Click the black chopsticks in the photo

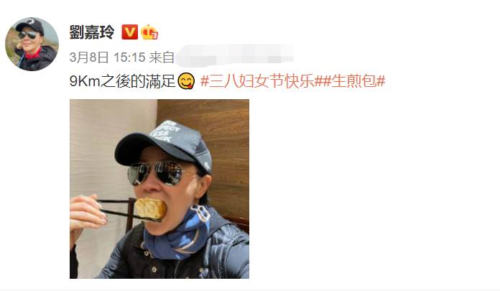tap(126, 210)
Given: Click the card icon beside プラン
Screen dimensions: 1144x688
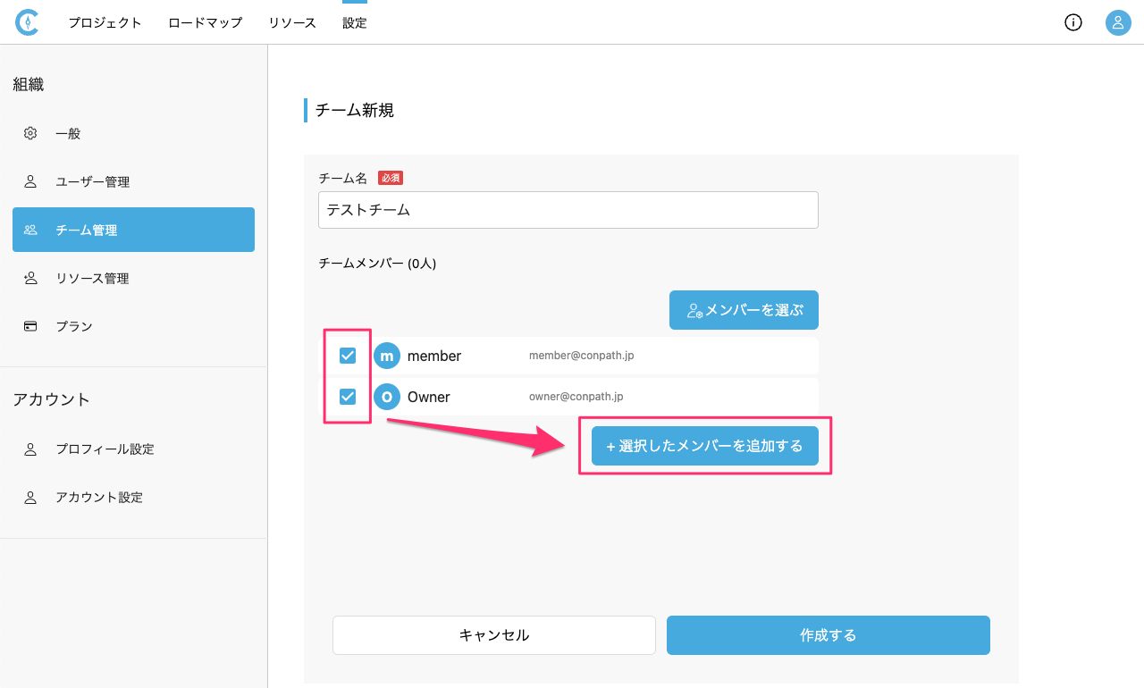Looking at the screenshot, I should (x=30, y=326).
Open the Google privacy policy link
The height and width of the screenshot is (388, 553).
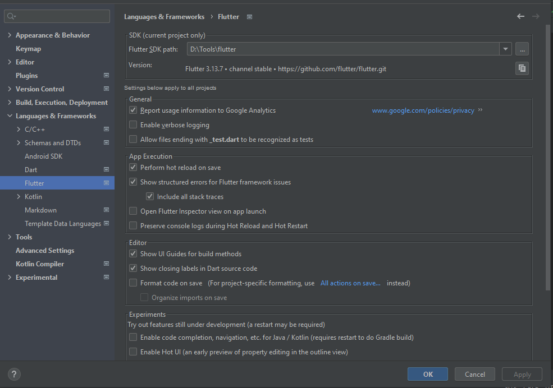(x=423, y=110)
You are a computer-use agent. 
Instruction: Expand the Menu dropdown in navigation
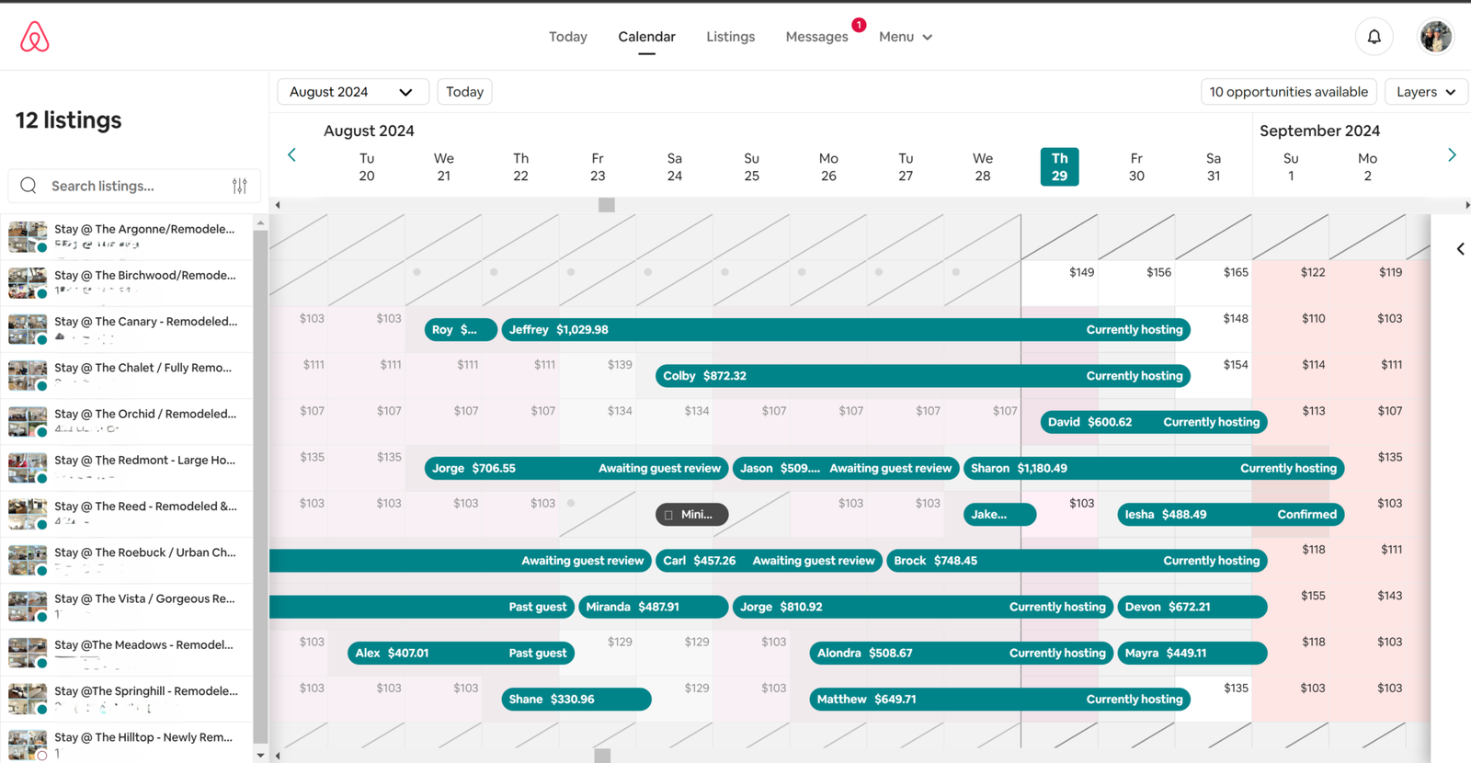pos(905,37)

* _What is required_: Leaving every image behind, repeat the data in full and exactly.

* _Response_:
Click the black chopsticks in the photo

tap(126, 210)
Given: Click the card icon beside プラン
Screen dimensions: 1144x688
Looking at the screenshot, I should (x=30, y=326).
Open the Google privacy policy link
The height and width of the screenshot is (388, 553).
(x=423, y=110)
You are a computer-use agent. 
Instruction: Expand the Menu dropdown in navigation
pos(905,37)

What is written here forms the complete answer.